Полковник, недовольно ворча на Дроздова, пошел к коляске, запряженной парой лошадей.
- Чего это он, а? - шепнул Вини стоящему рядом сержанту Заборских.
- Кто?
- Полковник.
- Аааа… Да слухи ходили, что интендант наш с местным населением торговал. Он им спирт, продукты, они ему - рублями да услугами. Разницу списывал за счет убыли. Полковник делу ход не дал - интендант по-божески делал. И местные не в накладе, и полку прибыль бывала. Только мы крайние были. Воюем, а он там барыши крутит.
- И чего?
- Ничего. Полковник мужик стоящий. Фамилия у него солдатская и сам он…
- А как фамилия-то, я до сих пор не знаю!
- Махров фамилия ихняя.
- Не понял, а почему солдатская?
- Дурында ты, хоть и образованный. Первое дело, в окопе что? Покурить. Вот нас махрой и называют.
- Интересно…
А Еж в это же самое время удивлялся:
- Надо же, полковник, а на телеге ездит. Чего у него «эмки» нет что ли?
- Сам ты телега! - откликнулся дед. - Что машина, ее то чинить, то бензином поить. Лошадь лучше. Да и в гору эту, разве он на авто въехал бы?
- Понятно…
- Рота! Смирно! - Прощин отпечатал, как смог, по мокрой глине несколько шагов навстречу девушке, вышедшей из коляски полковника.
- Товарищ… Военный парикмахер!
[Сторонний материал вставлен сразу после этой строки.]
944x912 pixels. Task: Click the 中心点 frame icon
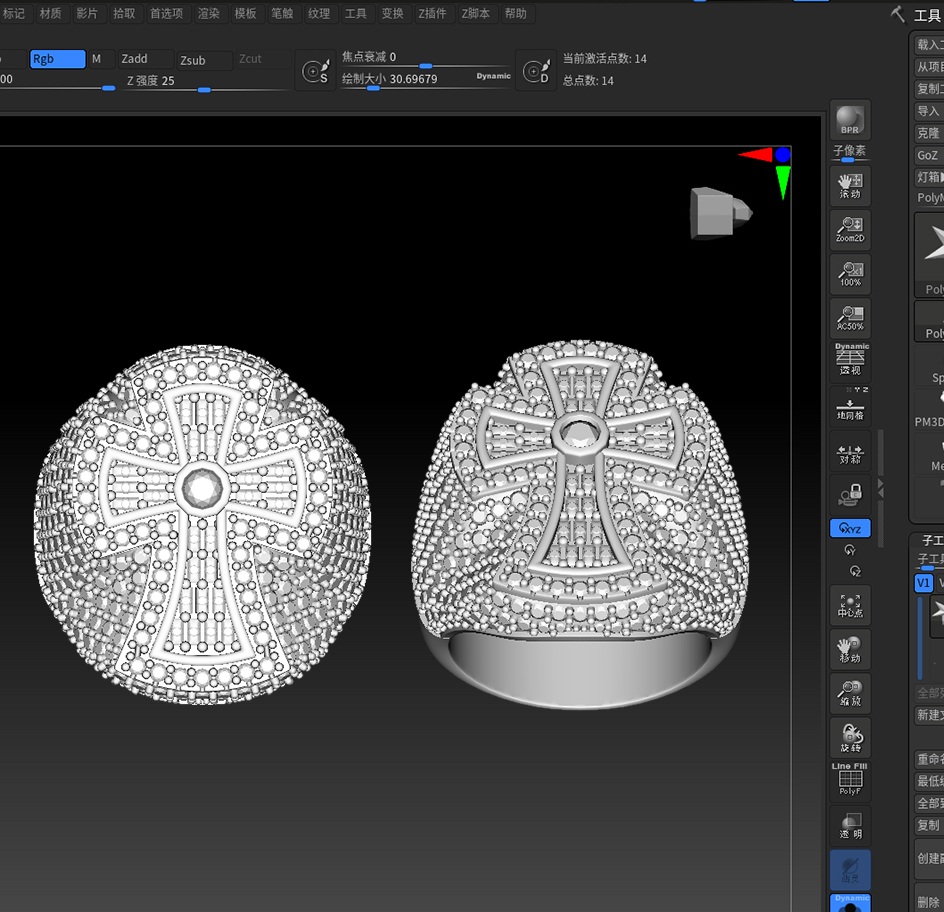pos(850,604)
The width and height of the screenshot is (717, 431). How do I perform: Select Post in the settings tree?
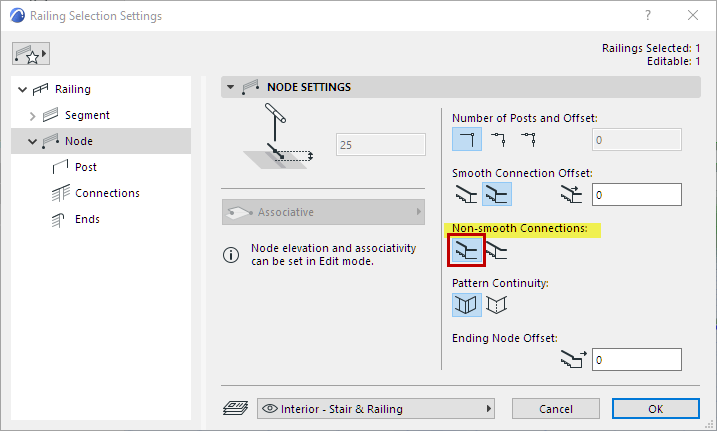pyautogui.click(x=85, y=167)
Рота к подстрижке готова. Временно исполняющий обязанности командира роты сержант Прощин.
- Здравствуйте, я Таня! - слегка покраснев, она протянула руку Прощину.
Рота вдохнула полной грудью и…
- Здравия желаем, товарищ Таня!
Она хихикнула в кулачок, засмущавшись и поморщившись от ора.
- Так, бойцы! У нас три часа. Чтобы через три часа все были пострижены, побриты и выглажены. Первая тройка к товарищу Тане на поклон, остальные на приборку по территории…
Вот и прибирались, складывая немецкий «мусор» и наших бойцов по разным воронкам.
Ежа с Вини послали на колокольню - стащить два тела. Площадка у пулемета была залита вытекшей кровью.
- Фига себе, сколько они тут напачкали…
- Это дед напачкал, - возразил Вини. - Немцами.
- Датчанами!
- Да какая разница - датчане, латыши, валлонцы, французы, испанцы, венгры, румыны, итальянцы… Все одинаковые - немцы.
- Финнов забыл.
- Ага… Еще словаков, хорватов и голландцев
- А эти наркоманы тоже воевали что ли? - удивился Еж.
- Воюют. Раз, два… Взяли!
И первый труп полетел вниз с пятнадцатиметровой высоты.
Снизу раздались возмущенные вопли. Еж высунулся из проема:
- Не орите-ка! Мы тут прибираемся! Второй пошел!
Вини захихикал:
- Никого не прибили?
- Не… Первый просто развалился и Таньке-парикмахерше передник забрызгал.
- Ну и хрен с ней…
- Агась, как дед говорит. Хрен ей не помешает. Смотри, как глаз по мужикам бегает!
- Еж, вот и займись барышней!
- Не, Лех, она не в моем вкусе!
Разговаривали они, пока не спустились.
И уже выходили из церкви, как Еж вдруг остановился.
- Погоди-ка…
- Чего?
- Плачет кто-то!
- Ежина, это вроде я контуженный, а у тебя горло должно болеть. То есть ты молчишь, а я голоса слышу! - ухмыльнулся Вини.
- Да, помолчи ты… Точно плачет кто-то.
Еж снял трофейный автомат с плеча.
Они вошли в правый придел, где был выход в подвал, и осторожно стали спускаться вниз.
- Посвети! - шепнул Еж Винокурову, когда они спустились туда.
На каких-то тряпках, рядом с мертвым немцем, сидел ребенок лет шести-семи и тихонечко выл.
Увидав сквозь кулачки свет от зажженной спички, он с тихой такой надеждой сказал:
- Дядя Альфред спит! Не будите его!
Еж с трудом сглотнул застрявшее «Хенде Хох»:
- Не будем будить… Мы тихонечко… Ты кто?
- Ваня
- Ваня… Иди-ко мне, Ваня! Лех…
- Да понял я…
- Ребенка не напугай.
А ребенок почему-то вскочил, побежал и ткнулся головой в живот Ежу.
И заревел.
- Тише, тише, Иванко, тише… Все хорошо… Тише… - Еж погладил пацана по голове.
- Я тут посмотрю. Иди наверх, - сказал Вини. - Дай спички.
- В левом кармане, - тихо ответил Еж, успокаивая мальчика. - Да от меня в левом, извращенец, всего меня общупал!